The book I’m starting now is “Grow It: How To Grow Afro-Textured Hair To Maximum Lengths In The Shortest Time” by Chicoro. I am most interested in her personal hair story, but she also outlines a process I am curious about, so I will let you know how it is!

Thanks for listening 🙂

~TS

Product Review: Vatika Coconut Oil

Alright, a few weeks ago, I let you in on my mission to venture out and try new products. I’m venturing because I want to make sure I’m transitioning as my hair is transitions (making sure I am continuously meeting my hair’s needs). Check out my previous post for my rules, regimen, etc.

I decided to start with the detangling/pre-poo’ing part of my regimen. Before I gave Vatika Coconut Oil a shot, I used Herbal Essence Hello Hydration. This has become my absolute favorite for co-washing, but for pre-poo’ing it seems a bit heavy and I feel like my hair breaks more easily as a result. So I wanted something lighter that would still help me detangle. I did a quick blog research of ladies I follow and found that a lot them detangle and pre-poo with Vatika Coconut oil, so I gave it a try for 4 weeks (I like to give myself time to notice a change, but honestly I could have reviewed it after week 2).

Straight to the point

In short, I will not continue using Vatika Coconut Oil as a detangler or for a pre-poo. I love how light it feels, and I think my hair felt softer after letting it sit for 30 minutes, but I’m afraid my hair requires a bit more slip from my detangling/pre-poo’ing product.

The Details

I purchased Vatika Coconut Oil form Amazon.com for about $8 per bottle (it came with two bottles, didn’t even notice it when I purchased it! smh). If you’re not familiar with coconut oil, the consistency is really really really thick. I wonder if other ladies warm it up???…I didn’t (kind of lazy!). So I would squeeze a little bit out of the bottle, which was not made for squeezing! Rubbing it together causes it to feel more oily and it’s pretty easy to apply to the hair after that.

I typically part my hair in about 8-9 sections, add the coconut oil, detangle, then twist and pin up my hair. I then put on a shower cap for about 30 minutes.

Vatika Coconut Oil is definitely a light oil, and although I was looking for a lighter oil, I may have gone too light! It was almost like detangling on completely dry hair, and that’s just a frustrating process. My hair may be a bit too coarse for a light oil. I’m fine with that because a major objective of this journey is for me to understand what my hair needs.

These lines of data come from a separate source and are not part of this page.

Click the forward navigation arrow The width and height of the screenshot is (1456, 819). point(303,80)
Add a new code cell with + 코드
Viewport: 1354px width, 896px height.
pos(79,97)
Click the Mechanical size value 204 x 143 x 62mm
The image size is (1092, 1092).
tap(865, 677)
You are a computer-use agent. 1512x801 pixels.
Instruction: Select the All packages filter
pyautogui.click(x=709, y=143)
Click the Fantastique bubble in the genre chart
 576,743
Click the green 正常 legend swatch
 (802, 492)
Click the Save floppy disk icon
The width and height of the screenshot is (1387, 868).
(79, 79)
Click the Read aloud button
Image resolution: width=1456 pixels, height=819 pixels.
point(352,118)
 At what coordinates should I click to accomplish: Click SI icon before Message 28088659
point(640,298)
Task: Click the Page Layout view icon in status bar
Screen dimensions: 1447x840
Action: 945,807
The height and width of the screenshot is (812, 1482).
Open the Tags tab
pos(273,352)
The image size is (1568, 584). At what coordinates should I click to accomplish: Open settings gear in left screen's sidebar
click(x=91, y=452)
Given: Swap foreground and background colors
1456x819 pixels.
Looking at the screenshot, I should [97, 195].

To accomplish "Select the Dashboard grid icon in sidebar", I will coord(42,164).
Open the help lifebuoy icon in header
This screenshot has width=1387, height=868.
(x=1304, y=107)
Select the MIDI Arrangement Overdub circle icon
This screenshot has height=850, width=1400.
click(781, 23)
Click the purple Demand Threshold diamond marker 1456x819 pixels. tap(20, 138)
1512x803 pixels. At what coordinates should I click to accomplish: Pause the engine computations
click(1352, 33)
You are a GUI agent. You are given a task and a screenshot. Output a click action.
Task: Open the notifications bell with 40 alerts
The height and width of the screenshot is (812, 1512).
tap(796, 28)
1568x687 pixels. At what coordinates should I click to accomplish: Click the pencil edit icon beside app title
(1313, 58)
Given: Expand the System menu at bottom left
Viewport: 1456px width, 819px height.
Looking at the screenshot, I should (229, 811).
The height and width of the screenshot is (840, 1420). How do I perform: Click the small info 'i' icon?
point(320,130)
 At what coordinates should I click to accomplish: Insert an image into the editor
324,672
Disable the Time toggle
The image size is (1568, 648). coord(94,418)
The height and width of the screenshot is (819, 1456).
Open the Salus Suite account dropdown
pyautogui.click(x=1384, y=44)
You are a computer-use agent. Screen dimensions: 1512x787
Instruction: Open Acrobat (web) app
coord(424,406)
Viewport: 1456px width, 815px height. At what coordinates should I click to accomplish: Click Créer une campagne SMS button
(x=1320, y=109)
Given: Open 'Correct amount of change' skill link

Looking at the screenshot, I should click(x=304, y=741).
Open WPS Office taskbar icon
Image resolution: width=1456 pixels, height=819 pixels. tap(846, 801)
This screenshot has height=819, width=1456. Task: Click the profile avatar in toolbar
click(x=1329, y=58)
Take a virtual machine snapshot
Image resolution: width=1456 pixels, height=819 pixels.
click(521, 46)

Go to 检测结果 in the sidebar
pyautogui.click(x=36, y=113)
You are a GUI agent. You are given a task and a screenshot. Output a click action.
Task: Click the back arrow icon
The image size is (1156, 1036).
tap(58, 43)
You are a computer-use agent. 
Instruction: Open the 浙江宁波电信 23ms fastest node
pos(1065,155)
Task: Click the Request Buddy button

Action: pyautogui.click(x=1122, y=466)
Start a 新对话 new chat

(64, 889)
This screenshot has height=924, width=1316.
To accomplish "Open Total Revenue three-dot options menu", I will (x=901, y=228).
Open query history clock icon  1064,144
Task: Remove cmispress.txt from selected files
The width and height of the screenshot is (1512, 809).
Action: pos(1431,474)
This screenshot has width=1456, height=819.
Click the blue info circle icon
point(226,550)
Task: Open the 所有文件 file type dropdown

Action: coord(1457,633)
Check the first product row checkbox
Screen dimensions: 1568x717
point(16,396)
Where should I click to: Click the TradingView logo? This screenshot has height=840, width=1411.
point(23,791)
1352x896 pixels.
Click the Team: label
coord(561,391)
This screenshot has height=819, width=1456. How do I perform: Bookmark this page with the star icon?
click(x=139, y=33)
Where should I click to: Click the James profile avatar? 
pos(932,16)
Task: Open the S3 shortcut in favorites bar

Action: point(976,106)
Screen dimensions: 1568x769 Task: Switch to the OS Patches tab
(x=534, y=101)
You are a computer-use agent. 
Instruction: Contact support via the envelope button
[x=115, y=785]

For the record, I think Vatika Coconut Oil would work great for finer hair, or even all-natural hair (I cannot underestimate the challenge two textures brings to the table!). It could have also worked better if I had mixed it with creamier products, but I really don’t want to start concocting my own mixes lol. Maybe I’ll get there eventually 🙂

So the search is still on a for a light (but not too light) product I can use to detangle and pre-poo. For my next try I’m thinking Olive Oil (hoping it has a little more weight/slip than the coconut oil – not really an educated guess lol just a guess) or Aubrey Organics Honey Suckle Rose Conditioner. I’ve been hearing great things about Aubrey Organics and really can’t wait to try it, but I’m afraid it will perform similarly to the Herbal Essence (too heavy for pre-poo but great for deep conditioning and co-washing). I’ll keep you posted on my search!

Oh, and PS – I hated the smell of the coconut oil. I must be really sensitive to smells because I didn’t like the smell of the Suave Shea + Almond conditioner either. Hmm, we’ll see if I find something!